Text block:
For example, he explores the vexed term ''the primitive" with two chapters describing both Jung's negative and positive use of the terminology. Since Jung was thinking in terms of cultural evolution (and of consciousness), ofttimes indigenous people (as markers of primordial people) are seen as negatively backward, immersed in Levy Bruhl's 'participation mystique', unconscious, navigating by instinct, and hardly separable as individuals. But, at other moments, usually when Jung is setting aside his framing and relying on his own, and others, closer empirical observation, he recognizes the positive 'primitive' a highly adapted and adaptable community, successfully immersed in a natural world that they navigate with great skill and intelligence, and as individuals in a sustaining community.
Likewise, Deloria contrasts Jung's profound insights into the connectivity within consciousness of ourselves as animals, amongst other animals, sharing common roots, emerging from an overarching patterning, a differentiation of intelligences within a creative whole but then switching back into his hierarchical evolutionary frame, humans become superior, beings set apart, where what is animalic is so often seen as a retrogression to a deeper level of unconsciousness.
And so too, to dreams and visions, whereas for Jung dreams are highly individualized creators of possible meaning, often seen to be correcting the individual for lopsided development, famously their compensatory nature, for the Sioux dreams (and visions) may be this, but always have a potential practical application, and are designed to elicit key ritual and practical responses. Black Elk's extraordinary nine-year-old visions of the grandfathers were designed to impart practical knowledge that Black Elk in adult life would unfold in his healing practices and as a bearer of wisdom for his people through traumatic times. But, more often than not, were even simpler as to where to find a stray horse or a tempting buffalo herd!

Your goal:
According to the text on Jung and the Sioux, at what age did Black Elk have his visions of the grandfathers?

Stored items:
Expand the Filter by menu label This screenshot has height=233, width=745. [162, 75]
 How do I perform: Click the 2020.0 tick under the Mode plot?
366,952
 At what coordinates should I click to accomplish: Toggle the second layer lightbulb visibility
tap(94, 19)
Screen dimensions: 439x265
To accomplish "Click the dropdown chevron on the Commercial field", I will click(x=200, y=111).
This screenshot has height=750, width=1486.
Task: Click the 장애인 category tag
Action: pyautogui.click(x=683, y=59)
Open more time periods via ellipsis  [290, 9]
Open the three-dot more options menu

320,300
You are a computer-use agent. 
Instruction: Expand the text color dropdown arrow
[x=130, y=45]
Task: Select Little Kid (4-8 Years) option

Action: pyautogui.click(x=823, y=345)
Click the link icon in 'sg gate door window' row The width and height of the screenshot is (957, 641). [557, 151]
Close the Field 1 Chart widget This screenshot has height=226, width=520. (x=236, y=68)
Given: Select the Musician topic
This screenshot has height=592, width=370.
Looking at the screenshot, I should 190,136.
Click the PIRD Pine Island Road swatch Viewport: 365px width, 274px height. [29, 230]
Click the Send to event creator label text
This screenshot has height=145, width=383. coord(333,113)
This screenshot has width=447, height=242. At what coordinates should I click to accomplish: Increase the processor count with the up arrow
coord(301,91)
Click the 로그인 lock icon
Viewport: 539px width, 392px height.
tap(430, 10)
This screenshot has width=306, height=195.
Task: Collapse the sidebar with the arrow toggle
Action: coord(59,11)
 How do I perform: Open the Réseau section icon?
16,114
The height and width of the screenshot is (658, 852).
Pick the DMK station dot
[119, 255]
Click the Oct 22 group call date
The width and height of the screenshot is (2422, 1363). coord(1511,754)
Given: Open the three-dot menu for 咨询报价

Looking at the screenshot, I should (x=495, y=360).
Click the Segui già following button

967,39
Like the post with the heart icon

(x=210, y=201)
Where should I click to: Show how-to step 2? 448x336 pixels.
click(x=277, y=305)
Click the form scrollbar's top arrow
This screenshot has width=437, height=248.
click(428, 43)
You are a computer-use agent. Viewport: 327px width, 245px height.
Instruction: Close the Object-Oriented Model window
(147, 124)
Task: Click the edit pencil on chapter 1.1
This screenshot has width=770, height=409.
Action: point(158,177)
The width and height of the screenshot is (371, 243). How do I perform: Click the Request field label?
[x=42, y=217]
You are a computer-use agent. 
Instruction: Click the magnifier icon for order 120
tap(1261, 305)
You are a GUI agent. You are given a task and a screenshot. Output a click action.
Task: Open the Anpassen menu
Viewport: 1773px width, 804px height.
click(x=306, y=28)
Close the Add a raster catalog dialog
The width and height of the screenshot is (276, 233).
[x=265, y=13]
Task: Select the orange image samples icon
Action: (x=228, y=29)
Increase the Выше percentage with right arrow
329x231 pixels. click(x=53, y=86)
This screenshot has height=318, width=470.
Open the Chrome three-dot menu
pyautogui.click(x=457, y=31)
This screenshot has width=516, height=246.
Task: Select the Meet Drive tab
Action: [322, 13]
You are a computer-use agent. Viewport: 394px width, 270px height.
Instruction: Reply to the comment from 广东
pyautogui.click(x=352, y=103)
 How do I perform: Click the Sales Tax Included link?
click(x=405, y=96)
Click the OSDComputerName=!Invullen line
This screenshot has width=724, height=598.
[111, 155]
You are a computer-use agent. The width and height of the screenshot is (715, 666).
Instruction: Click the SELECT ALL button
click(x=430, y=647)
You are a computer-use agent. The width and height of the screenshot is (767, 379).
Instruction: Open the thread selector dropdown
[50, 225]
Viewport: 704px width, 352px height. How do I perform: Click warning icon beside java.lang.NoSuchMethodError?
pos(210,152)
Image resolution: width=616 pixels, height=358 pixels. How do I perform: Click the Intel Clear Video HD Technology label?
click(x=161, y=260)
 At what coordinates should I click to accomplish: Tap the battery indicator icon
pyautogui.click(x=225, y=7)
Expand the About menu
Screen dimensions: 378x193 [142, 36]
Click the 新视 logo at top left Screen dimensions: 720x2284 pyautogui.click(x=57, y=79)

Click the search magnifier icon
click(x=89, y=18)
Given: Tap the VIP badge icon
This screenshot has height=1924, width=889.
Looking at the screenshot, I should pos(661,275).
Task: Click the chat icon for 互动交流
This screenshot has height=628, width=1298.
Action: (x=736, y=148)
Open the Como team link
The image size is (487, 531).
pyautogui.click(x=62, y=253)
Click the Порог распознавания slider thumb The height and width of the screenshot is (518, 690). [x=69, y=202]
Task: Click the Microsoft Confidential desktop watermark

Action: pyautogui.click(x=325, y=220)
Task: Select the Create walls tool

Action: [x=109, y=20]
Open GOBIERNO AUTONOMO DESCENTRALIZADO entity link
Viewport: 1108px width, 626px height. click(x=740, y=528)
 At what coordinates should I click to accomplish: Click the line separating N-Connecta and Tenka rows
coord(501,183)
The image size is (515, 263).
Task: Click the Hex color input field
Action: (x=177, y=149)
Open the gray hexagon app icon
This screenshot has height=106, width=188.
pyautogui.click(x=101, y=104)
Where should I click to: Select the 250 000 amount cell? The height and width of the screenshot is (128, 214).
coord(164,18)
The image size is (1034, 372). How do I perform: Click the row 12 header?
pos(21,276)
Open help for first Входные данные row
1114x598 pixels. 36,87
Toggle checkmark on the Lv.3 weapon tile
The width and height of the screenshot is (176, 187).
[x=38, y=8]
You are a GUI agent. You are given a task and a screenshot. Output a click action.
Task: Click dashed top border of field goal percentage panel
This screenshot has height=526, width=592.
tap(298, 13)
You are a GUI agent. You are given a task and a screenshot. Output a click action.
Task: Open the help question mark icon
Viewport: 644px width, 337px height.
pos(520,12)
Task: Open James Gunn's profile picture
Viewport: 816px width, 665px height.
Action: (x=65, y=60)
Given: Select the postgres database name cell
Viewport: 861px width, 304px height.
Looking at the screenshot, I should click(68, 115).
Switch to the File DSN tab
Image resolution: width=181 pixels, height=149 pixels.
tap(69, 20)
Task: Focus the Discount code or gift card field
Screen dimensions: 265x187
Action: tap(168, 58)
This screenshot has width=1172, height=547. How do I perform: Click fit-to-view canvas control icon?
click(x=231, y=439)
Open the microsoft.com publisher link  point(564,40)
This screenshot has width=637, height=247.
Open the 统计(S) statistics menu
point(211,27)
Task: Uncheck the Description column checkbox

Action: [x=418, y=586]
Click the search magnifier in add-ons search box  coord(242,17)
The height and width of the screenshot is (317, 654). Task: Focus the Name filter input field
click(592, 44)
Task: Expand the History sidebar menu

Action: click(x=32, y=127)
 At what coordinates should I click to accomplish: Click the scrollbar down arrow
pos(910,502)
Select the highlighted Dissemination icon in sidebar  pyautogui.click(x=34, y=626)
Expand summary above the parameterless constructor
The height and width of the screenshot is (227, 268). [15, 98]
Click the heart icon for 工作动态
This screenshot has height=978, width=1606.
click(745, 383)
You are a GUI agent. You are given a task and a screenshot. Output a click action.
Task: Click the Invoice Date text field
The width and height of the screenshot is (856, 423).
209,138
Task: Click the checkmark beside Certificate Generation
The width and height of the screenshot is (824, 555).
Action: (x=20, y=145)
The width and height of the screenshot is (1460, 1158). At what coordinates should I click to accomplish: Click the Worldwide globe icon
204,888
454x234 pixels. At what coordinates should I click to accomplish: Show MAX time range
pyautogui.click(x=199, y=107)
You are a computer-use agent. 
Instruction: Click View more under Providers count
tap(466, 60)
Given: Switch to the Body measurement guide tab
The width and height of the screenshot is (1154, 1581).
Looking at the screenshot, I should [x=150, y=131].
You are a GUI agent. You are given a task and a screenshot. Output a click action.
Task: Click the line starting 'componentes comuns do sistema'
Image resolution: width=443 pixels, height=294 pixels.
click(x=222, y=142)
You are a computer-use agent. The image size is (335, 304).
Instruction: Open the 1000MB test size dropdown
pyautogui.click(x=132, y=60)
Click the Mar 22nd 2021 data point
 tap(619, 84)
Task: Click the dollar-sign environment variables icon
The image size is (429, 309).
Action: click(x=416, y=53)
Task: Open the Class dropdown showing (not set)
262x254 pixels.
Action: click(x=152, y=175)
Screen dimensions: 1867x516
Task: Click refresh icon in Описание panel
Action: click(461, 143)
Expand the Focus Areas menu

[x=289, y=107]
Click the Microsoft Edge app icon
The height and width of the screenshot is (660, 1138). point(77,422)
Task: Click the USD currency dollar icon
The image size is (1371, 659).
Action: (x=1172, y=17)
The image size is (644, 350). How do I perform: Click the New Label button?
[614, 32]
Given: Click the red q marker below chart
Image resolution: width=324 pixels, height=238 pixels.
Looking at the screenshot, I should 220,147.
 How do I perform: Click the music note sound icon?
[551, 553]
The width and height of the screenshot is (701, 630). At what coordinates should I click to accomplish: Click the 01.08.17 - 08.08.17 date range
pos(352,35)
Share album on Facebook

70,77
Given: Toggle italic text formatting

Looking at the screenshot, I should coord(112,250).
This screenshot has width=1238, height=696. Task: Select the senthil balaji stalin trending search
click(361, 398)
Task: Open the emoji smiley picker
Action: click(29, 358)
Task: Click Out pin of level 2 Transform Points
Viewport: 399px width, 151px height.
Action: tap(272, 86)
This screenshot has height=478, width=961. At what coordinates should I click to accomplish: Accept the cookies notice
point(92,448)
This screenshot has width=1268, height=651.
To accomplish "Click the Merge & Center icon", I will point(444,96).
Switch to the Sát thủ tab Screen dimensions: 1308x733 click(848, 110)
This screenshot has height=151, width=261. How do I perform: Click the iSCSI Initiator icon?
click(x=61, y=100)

Exercise answer:
At nine years old.